Ich wünsche mir, dass sich die Erkenntnis durchsetzt, dass wir im internationalen Wettbewerb die Ärmel wieder häufiger hochkrempeln müssen, um besser zu sein als die Konkurrenz. Ich bin fest davon überzeugt, dass wir das schaffen können. Wir haben hervorragende Fachkräfte hier im Land. Und wir bauen hervorragende Produkte. Wir hatten viele gute Jahre mit einem sehr guten Wachstum. Jetzt steuern wir in rauere See.

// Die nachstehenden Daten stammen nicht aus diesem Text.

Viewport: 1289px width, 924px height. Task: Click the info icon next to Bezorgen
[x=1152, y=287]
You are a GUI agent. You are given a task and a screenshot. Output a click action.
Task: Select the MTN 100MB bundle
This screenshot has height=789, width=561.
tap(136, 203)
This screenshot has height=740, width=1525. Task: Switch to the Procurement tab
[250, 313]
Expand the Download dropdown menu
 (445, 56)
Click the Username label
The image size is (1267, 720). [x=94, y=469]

Aber um im Bild zu bleiben: Wenn alle an Deck mit anpacken, werden wir auch den kommenden Sturm überstehen.

Zukunftsfelder für das Saarland:

  • Wasserstoff: Für eine klimafreundliche Industrie ist grüner Wasserstoff ein wichtiger Energieträger. Gewonnen wird er durch Elektrolyse, bei der Wasser mithilfe von Ökostrom in Sauer- und Wasserstoff aufgespalten wird. Um vielen Unternehmen den Rohstoff zur Verfügung zu stellen, will das Saarland möglichst schnell ein landesweites Wasserstoffnetz aufbauen
  • Batterien: Durch den Umstieg auf Elektromobilität steigt der Bedarf an leistungsfähigen Speicherlösungen. Davon will das Saarland profitieren und eine Batterie-Industrie im Land etablieren – etwa durch die Ansiedlung einer Gigafabrik des Herstellers SVolt. Gleichzeitig werden kleine und mittlere Unternehmen dabei unterstützt, Batteriekompetenz aufzubauen.

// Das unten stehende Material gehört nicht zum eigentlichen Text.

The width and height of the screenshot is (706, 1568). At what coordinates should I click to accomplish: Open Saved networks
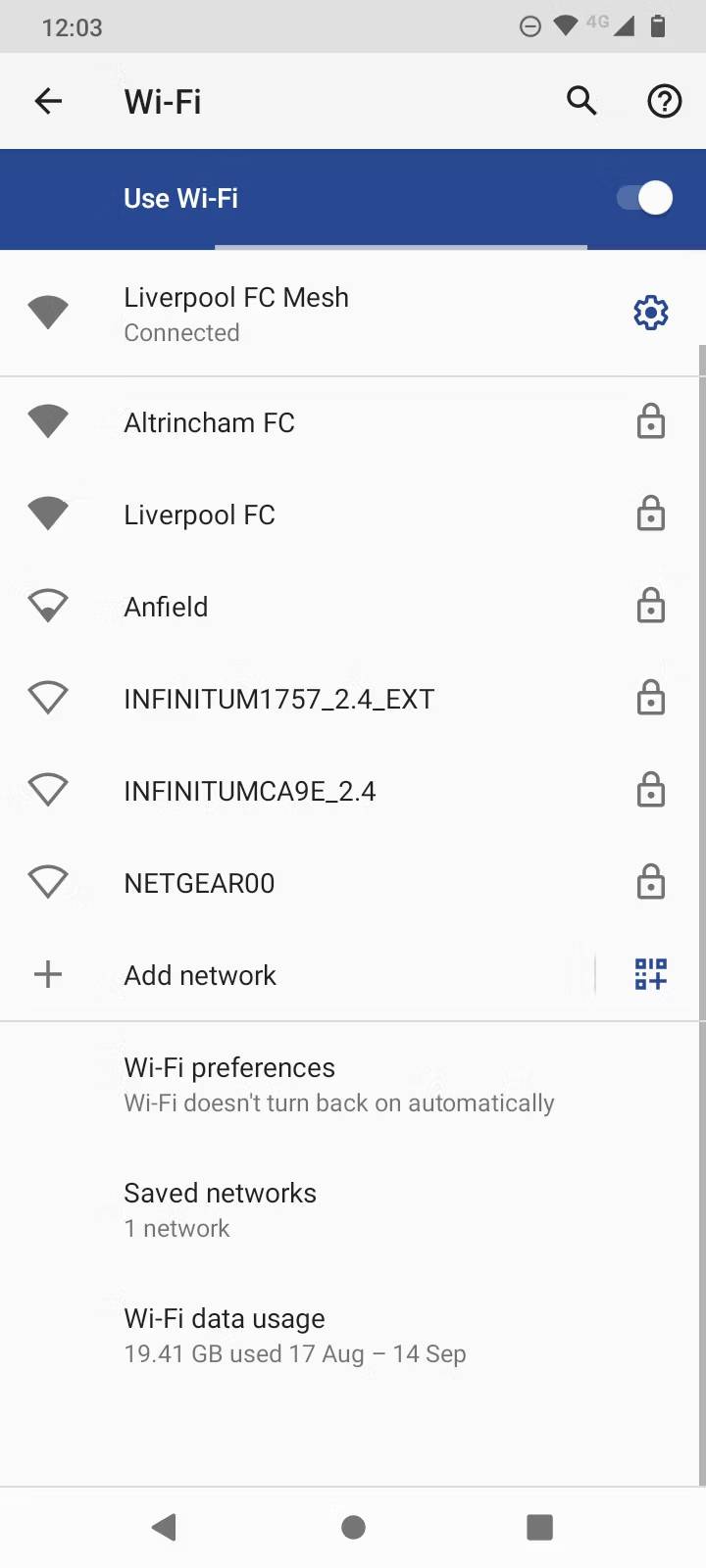point(353,1210)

  • Computer-Chips: In einer digitalisierten Welt werden Halbleiter fast überall gebraucht. Im Februar 2023 gab der US-Hersteller Wolfspeed bekannt, die weltgrößte Chipfabrik für hochmoderne Siliziumkarbid-Halbleiter in Ensdorf zu bauen. Unterstützt wird er durch den Technologiekonzern ZF, der sein größtes Werk in Saarbrücken auf die Fertigung elektrischer Antriebssysteme umrüsten will.